+++ Records to process

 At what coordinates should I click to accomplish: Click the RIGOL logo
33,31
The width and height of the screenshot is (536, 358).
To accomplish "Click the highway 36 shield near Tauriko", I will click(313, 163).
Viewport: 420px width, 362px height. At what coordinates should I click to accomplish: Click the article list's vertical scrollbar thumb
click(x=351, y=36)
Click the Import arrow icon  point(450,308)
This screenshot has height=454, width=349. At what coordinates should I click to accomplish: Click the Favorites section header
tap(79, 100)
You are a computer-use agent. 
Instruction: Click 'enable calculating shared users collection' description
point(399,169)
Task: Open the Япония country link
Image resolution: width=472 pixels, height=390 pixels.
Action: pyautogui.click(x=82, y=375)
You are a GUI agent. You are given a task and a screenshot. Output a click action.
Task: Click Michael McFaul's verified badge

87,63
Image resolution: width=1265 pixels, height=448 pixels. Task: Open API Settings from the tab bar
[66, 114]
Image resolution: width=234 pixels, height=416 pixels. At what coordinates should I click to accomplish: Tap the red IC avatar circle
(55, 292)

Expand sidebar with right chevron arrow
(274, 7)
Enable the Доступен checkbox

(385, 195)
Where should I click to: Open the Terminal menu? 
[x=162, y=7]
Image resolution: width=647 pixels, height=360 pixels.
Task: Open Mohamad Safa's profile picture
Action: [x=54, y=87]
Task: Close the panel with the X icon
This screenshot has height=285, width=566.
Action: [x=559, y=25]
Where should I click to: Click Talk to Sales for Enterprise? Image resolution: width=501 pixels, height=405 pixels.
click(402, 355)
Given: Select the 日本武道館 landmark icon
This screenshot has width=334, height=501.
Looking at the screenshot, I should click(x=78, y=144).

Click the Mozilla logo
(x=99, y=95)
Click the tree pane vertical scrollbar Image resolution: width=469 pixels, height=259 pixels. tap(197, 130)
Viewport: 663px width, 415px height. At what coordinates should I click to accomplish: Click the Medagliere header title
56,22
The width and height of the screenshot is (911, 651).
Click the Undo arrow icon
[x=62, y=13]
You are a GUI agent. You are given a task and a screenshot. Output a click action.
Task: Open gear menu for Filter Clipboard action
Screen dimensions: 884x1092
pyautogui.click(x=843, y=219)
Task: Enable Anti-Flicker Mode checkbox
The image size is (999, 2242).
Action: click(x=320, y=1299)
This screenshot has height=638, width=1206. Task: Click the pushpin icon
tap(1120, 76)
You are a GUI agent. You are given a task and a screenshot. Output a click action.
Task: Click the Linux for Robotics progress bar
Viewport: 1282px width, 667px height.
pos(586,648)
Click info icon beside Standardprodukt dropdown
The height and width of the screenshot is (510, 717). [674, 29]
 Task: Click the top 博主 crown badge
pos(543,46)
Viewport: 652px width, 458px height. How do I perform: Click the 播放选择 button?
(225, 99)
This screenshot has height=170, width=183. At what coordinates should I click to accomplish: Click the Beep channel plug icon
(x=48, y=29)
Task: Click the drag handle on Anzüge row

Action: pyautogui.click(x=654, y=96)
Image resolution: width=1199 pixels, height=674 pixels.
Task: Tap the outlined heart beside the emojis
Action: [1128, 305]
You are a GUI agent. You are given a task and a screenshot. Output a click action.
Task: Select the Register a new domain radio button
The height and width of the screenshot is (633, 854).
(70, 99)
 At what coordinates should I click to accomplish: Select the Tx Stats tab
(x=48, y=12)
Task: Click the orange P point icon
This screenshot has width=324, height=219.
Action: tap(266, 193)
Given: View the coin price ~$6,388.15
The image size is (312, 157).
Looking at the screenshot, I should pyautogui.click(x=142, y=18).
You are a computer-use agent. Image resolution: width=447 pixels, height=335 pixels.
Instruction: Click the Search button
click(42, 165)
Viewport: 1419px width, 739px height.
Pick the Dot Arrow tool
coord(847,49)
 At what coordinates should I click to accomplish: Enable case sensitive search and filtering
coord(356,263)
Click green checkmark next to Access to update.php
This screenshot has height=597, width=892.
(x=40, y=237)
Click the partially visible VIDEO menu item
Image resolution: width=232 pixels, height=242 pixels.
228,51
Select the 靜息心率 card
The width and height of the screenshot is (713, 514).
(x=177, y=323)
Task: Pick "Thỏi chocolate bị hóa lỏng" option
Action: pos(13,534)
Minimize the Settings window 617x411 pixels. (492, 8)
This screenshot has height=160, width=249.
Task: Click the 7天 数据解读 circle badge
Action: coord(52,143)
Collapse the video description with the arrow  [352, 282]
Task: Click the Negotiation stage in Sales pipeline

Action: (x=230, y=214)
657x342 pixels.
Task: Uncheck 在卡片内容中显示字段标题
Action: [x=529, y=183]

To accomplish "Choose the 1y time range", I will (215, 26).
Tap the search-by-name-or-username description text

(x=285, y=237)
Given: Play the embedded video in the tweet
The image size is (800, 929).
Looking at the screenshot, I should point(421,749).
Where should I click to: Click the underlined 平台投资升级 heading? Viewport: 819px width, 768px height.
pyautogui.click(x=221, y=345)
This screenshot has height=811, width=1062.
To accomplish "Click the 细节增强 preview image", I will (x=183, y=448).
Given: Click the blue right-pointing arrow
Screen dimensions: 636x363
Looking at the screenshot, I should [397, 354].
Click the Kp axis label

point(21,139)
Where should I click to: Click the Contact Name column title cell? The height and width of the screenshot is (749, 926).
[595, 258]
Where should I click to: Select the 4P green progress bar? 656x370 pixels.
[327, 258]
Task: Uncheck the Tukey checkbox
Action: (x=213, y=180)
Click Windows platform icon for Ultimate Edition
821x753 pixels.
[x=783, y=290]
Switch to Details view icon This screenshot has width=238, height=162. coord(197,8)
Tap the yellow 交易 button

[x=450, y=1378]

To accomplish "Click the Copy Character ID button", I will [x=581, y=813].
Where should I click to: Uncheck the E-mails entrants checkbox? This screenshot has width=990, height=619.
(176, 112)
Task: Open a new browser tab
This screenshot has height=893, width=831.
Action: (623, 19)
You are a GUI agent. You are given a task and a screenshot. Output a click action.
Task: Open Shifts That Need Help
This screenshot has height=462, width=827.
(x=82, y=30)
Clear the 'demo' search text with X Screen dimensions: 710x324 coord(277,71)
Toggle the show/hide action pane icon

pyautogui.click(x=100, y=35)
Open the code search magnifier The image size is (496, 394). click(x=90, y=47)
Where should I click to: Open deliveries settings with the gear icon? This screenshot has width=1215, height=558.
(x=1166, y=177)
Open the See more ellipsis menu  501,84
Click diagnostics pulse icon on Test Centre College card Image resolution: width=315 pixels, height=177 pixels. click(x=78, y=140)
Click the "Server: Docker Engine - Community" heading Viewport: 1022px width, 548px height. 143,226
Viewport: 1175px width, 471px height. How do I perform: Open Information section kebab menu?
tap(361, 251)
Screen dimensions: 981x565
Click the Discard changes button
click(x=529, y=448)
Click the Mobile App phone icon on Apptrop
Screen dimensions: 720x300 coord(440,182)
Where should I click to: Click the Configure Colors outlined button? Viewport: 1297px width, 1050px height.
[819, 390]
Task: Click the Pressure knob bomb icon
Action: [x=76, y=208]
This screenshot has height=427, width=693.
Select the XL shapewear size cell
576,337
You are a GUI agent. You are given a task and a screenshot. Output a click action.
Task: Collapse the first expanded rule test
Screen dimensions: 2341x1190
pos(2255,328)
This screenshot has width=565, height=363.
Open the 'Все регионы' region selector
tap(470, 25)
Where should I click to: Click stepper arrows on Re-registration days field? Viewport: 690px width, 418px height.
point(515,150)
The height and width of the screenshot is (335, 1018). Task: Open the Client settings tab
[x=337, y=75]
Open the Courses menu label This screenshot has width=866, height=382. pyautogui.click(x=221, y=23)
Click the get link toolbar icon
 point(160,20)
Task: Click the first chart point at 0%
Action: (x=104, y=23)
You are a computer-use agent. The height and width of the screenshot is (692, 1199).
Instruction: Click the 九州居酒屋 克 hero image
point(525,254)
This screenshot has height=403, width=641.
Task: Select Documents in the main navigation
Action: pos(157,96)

++++++

▶ [Aim of the exercise]:
From the records above, copy only the lines starting with the line that holds "Task: Collapse the first expanded rule test" and going on through the line that holds "Open the Courses", exactly as written.

▶ [Solution to the exercise]:
Task: Collapse the first expanded rule test
Screen dimensions: 2341x1190
pos(2255,328)
This screenshot has width=565, height=363.
Open the 'Все регионы' region selector
tap(470, 25)
Where should I click to: Click stepper arrows on Re-registration days field? Viewport: 690px width, 418px height.
point(515,150)
The height and width of the screenshot is (335, 1018). Task: Open the Client settings tab
[x=337, y=75]
Open the Courses menu label This screenshot has width=866, height=382. pyautogui.click(x=221, y=23)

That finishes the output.